Bayesian Functional Analysis for Untargeted Metabolomics Data with Matching Uncertainty and Small Sample Sizes

Untargeted metabolomics based on liquid chromatography-mass spectrometry technology is quickly gaining widespread application given its ability to depict the global metabolic pattern in biological samples. However, the data is noisy and plagued by the lack of clear identity of data features measured from samples. Multiple potential matchings exist between data features and known metabolites, while the truth can only be one-to-one matches. Some existing methods attempt to reduce the matching uncertainty, but are far from being able to remove the uncertainty for most features. The existence of the uncertainty causes major difficulty in downstream functional analysis. To address these issues, we develop a novel approach for Bayesian Analysis of Untargeted Metabolomics data (BAUM) to integrate previously separate tasks into a single framework, including matching uncertainty inference, metabolite selection, and functional analysis. By incorporating the knowledge graph between variables and using relatively simple assumptions, BAUM can analyze datasets with small sample sizes. By allowing different confidence levels of feature-metabolite matching, the method is applicable to datasets in which feature identities are partially known. Simulation studies demonstrate that, compared with other existing methods, BAUM achieves better accuracy in selecting important metabolites that tend to be functionally consistent and assigning confidence scores to feature-metabolite matches. We analyze a COVID-19 metabolomics dataset and a mouse brain metabolomics dataset using BAUM. Even with a very small sample size of 16 mice per group, BAUM is robust and stable. It finds pathways that conform to existing knowledge, as well as novel pathways that are biologically plausible.
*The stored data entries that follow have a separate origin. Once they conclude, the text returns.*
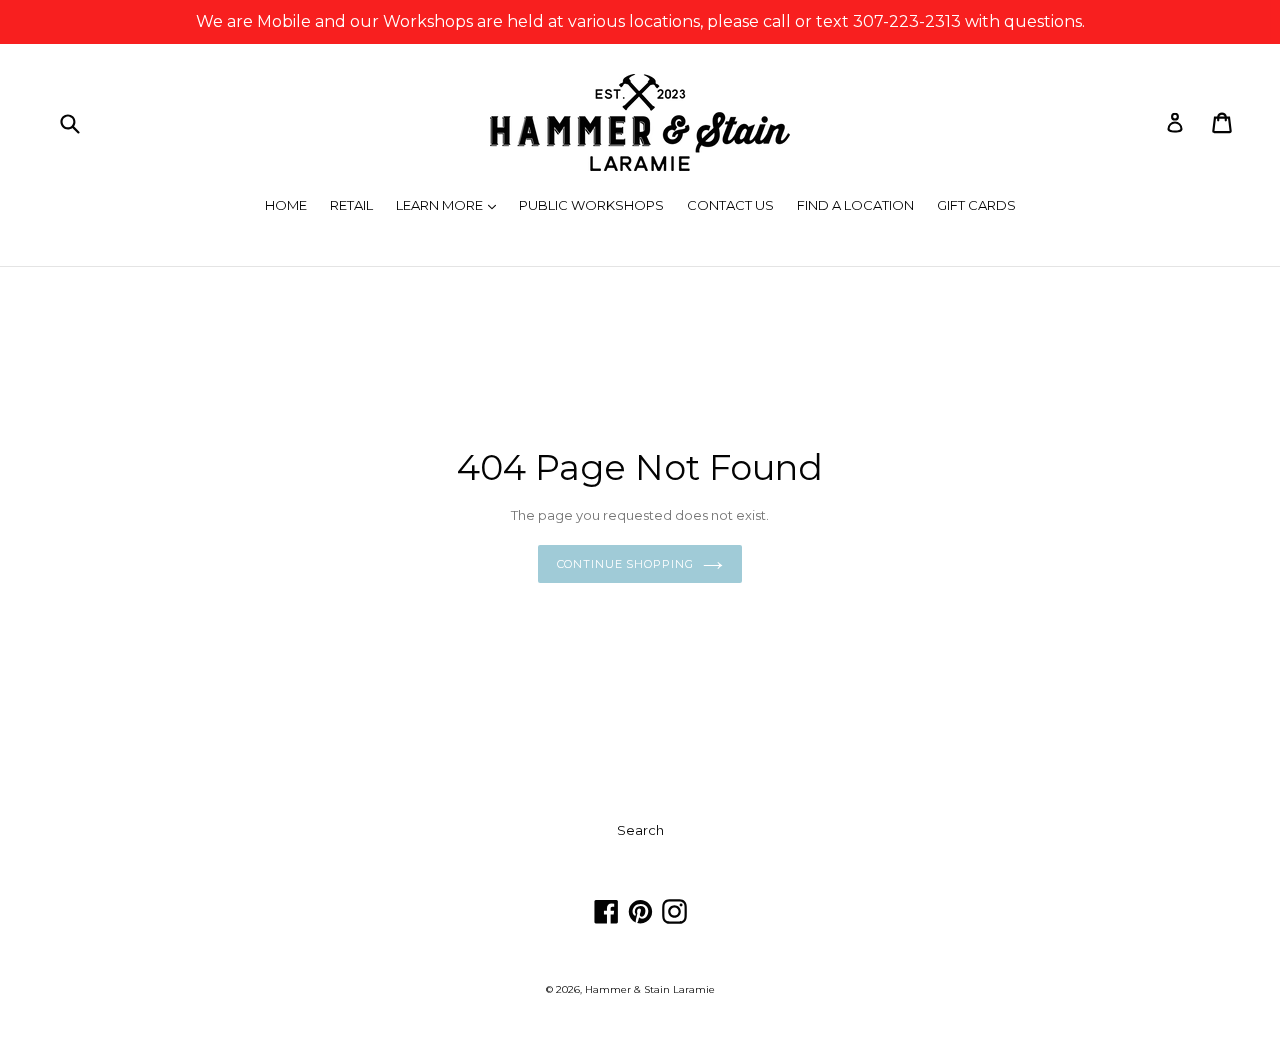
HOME (286, 205)
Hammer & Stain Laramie (650, 989)
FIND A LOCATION (855, 205)
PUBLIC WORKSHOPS (591, 205)
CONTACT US (730, 205)
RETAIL (351, 205)
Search (640, 830)
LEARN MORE (451, 204)
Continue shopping (625, 564)
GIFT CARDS (976, 205)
翻译：非靶向代谢组学基于液相色谱-质谱技术，因其能够描绘生物样本的整体代谢模式而迅速获得广泛应用。然而，这类数据存在噪声大、且来自样本的数据特征缺乏明确身份标识的问题。数据特征与已知代谢物之间存在多种潜在匹配关系，而真实情况只能是一一对应。现有方法尝试降低匹配不确定性，但远未能消除大多数特征的不确定性。这种不确定性的存在给下游功能分析带来了重大困难。为解决这些问题，我们开发了一种非靶向代谢组学数据贝叶斯分析（BAUM）新方法，将此前独立的任务整合到单一框架中，包括匹配不确定性推理、代谢物选择和功能分析。通过引入变量间的知识图谱并采用相对简单的假设，BAUM能够分析小样本数据集。通过允许特征-代谢物匹配具有不同置信水平，该方法适用于特征身份部分已知的数据集。模拟研究表明，与现有其他方法相比，BAUM在选择趋于功能一致的重要代谢物以及为特征-代谢物匹配分配置信分数方面具有更高的准确性。我们使用BAUM分析了新冠病毒代谢组学数据集和小鼠脑代谢组学数据集。即使在每组仅16只小鼠的极小样本量下，BAUM仍表现出鲁棒性和稳定性。它既能发现符合现有知识的通路，也能发现具有生物学合理性的新通路。